248. Narra Herschell que conheceu um homem que distinguia a olho nu os satélites de Júpiter; certo, esse indivíduo tinha uma faculdade visual pouco ordinária, mas estamos convencidos de que, quando fechava os olhos, não via mais nada. Ora, por mais ativos que se possam tornar, os nervos ópticos não servem de explicação ao fenômeno, quando as pálpebras estão fechadas.
249. De tudo se deve concluir que, quanto mais se estudam os estados particulares do corpo humano, mais a existência da alma se impõe como uma verdade brilhante; os que querem negá-la ficam reduzidos às mais ridículas concepções ao explicar os fenômenos do pensamento e do magnetismo, tanto o natural como o provocado.
250. Não podemos esconder que fatos tão caracterizados, como os que acabamos de narrar, sejam pouco comuns na vida ordinária; mas todos os que se ocuparam, mais ou menos seguidamente, de magnetismo, puderam verificá-los. Os livros, jornais e revistas que tratam do assunto estão cheios de observações semelhantes, e só por ignorância ou má-fé será possível recusá-las hoje. 

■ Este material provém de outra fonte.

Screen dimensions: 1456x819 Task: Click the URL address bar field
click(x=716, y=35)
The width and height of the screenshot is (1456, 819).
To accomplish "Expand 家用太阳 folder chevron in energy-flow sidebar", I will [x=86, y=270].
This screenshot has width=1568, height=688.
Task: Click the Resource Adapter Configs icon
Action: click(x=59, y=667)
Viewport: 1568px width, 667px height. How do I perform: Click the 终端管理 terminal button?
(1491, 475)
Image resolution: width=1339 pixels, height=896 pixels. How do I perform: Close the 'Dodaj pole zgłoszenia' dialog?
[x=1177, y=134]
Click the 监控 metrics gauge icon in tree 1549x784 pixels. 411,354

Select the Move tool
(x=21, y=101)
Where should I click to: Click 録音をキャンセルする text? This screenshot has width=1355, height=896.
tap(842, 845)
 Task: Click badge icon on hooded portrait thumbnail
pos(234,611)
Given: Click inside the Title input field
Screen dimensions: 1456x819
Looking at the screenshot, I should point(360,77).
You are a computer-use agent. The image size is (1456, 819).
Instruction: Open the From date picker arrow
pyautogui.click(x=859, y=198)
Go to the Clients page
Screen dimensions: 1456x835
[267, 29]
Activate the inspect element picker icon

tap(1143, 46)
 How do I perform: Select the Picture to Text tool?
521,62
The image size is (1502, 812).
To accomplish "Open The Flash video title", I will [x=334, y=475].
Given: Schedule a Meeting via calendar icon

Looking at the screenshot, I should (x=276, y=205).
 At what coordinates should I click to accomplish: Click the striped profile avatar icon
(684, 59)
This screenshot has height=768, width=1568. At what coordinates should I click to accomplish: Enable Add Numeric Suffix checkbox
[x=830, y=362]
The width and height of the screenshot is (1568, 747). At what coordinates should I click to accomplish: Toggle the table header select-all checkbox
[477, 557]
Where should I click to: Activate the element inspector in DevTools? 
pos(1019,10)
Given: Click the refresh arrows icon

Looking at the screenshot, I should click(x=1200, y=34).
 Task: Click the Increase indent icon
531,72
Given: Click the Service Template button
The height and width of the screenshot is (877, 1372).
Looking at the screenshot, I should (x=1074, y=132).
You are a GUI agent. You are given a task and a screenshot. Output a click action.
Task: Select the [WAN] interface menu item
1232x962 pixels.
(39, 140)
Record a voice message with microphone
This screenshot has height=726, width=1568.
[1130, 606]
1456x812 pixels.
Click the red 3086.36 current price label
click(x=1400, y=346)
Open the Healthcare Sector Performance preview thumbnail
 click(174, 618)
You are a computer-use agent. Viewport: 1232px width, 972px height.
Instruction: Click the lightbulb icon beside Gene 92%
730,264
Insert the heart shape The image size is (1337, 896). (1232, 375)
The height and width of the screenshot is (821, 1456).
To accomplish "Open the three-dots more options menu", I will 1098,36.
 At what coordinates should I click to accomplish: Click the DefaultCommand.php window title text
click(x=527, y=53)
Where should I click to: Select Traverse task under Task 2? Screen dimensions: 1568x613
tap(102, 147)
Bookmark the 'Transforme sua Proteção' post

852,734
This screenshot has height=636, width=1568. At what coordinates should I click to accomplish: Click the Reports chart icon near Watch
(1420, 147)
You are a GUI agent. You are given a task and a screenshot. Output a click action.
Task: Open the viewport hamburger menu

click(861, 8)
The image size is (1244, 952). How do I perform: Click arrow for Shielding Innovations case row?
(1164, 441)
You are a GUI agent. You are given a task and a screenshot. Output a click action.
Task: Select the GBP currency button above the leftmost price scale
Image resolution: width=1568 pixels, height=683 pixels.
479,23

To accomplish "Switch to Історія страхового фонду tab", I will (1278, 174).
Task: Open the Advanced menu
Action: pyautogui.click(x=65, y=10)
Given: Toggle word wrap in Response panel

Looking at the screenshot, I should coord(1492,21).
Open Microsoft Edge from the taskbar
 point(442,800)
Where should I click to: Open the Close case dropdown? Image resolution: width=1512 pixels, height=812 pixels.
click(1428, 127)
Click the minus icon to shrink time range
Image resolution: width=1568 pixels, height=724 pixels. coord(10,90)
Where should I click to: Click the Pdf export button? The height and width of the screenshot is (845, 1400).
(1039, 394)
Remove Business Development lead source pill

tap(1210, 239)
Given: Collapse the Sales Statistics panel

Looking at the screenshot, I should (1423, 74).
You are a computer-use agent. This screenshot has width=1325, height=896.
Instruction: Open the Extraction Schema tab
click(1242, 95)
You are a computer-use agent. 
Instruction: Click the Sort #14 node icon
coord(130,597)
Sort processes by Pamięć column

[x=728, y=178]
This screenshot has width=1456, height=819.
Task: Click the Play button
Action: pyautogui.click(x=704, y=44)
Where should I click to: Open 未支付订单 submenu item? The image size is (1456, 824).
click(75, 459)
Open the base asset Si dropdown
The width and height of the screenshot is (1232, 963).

(1) Onça [do latim uncia] é o nome de uma medida de peso inglesa equivalente a 28,349 gramas.
(2) A semelhança afirmada não existe entre as palavras portuguesas saúde e bondade e entre felicidade e doçura, mas existe realmente entre as palavras correspondentes francesas: santé e bonté, bonheur e douceur. 
(3) Occipúcio ou occipício é a parte ínfero-posterior da cabeça, também chamada occipital.

Respostas às questões preliminares

A. Além do esquecimento de tudo que se passou, que outra faculdade revelam os sonâmbulos?
A faculdade que alguns sonâmbulos revelam é o que se chama transposição dos sentidos, ou seja, podem ver sem a intervenção dos olhos, cheirar sem o órgão da olfação e ouvir sem o auxílio do ouvido. (O Espiritismo  perante a Ciência, Segunda Parte, Cap. III – O sonambulismo magnético.)
B. A clarividência dos sonâmbulos, quando próximos do objeto, foi devidamente comprovada pelos fatos?
Sim. Nesta obra o autor relata inúmeros casos devidamente autenticados por pesquisadores de renome, como Deleuze, professor de história natural no Jardim das Plantas. (Obra citada, Segunda Parte, Cap. III – O sonambulismo magnético.)
C. Quanto à clarividência a distância, os fatos são também abundantes?
Sim. Em um deles, relatado pelo Doutor  Charpignon, a sonâmbula desejou visitar uma irmã que estava em Blois. Ela conhecia o caminho e o seguiu mentalmente. O que ela descreveu no estado sonambúlico foi depois comprovado, mostrando que é a alma que se desloca e vê ali o que está ocorrendo. (Obra citada, Segunda Parte, Cap. III – O sonambulismo magnético.)